How often should I post on social media?

I get asked this question a lot, so today I thought I’d do a quick blog post on my recommendations.

*Disclaimer I am by no means saying that I have been great at sticking to this with my own blog for the past few years. Working full-time, building a business and life has got in the way of me applying my own advice with this blog. However, this is my professional opinion and best practice tip that I hope helps shed a little light for you.

Consistency is key

The true answer is I am unable to suggest what works best for you, and how often you should post. It depends on your business, your objectives, and your resource. What I will say though is that if you post sporadically every few months or weeks, then it doesn’t look good. It can also give the impression that your business has gone bust or non-extinct.

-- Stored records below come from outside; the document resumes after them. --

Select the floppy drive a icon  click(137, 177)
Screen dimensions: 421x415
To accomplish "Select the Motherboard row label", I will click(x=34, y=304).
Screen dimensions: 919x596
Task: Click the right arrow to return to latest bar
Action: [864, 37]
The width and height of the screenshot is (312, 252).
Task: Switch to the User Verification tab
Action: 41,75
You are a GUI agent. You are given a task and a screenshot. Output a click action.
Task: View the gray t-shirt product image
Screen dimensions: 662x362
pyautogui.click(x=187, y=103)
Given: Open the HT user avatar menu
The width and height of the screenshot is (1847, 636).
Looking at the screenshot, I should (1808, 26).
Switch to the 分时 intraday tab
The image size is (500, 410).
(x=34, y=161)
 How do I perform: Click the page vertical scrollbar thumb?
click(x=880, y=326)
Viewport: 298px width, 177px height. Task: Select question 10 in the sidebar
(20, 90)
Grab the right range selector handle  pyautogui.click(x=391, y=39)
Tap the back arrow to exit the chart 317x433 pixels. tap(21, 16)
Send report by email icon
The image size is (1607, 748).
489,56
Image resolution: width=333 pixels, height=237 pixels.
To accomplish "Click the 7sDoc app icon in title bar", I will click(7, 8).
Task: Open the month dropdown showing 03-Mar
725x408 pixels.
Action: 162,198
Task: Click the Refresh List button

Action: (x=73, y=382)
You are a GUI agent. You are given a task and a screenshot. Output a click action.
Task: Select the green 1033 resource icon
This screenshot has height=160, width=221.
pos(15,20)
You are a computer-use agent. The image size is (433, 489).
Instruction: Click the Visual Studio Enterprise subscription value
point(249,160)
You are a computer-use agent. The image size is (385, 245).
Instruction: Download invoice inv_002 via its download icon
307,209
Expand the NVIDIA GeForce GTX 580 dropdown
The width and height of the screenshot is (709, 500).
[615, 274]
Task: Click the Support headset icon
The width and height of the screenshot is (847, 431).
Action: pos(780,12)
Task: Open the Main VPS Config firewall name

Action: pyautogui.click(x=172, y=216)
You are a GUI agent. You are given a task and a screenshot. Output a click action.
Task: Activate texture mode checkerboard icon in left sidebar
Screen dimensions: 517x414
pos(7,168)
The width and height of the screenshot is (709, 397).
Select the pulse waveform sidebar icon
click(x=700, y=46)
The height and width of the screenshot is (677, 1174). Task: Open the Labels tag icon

Managing social media channels is a full-time job, so if you are a small business or start-up, then I recommend choosing two social media channels that best capture the audience you are trying to reach.

For example if you are trying to reach a mother with a lifestyle product, then you might want to think about Facebook, Instagram, or Pinterest. And if you are a business looking to sell to other businesses, then you might want to focus your social media efforts on LinkedIn and Twitter.

Twitter is a noisy platform, so I would recommend trying to post between 2-4 times a day if you can.

For a channel like Facebook and Instagram, I would start with once post a day. However, please note this is to maintain the profiles and not with regards to reach as this Facebook most definitely requires a level of paid social when targeting a specific audience. In addition to that, bare in mind Facebook and Instagram post require heavily on images and video content, and making it accessible to a large and growing mobile audience. This will definitely require more crafting with images, video content, and tailoring of text and call to action.

3 benefits of scheduling content

  1. You create more room to be reactive when the unexpected happens, which it always does. One of my favourite examples of this was the Oreo’s dunk in the dark twitter ad, which goes all the way back to 2013, and still relevant today.
  2. You allow yourself time to carve out an library of content that enables you to plan time-sensitive content such as events, awareness days, special events in a social media calendar.
  3. You can track what content performs best. Analysing your performance is an important part of my job as a social media manager. It’s not good enough to litter your social media profiles with content that doesn’t perform, so we must keep track and be prepared to make adjustments along the way.

There are many tools that you could use to help keep your social media profiles alive. I recently wrote a blog reviewing a few here, but there area  million more. Personally, I use Buffer it does what I need to do and it’s cost effective compared to some of the others I know of. The first two channels are free. If you have more than 2 channels, then it can cost you from $10 a month.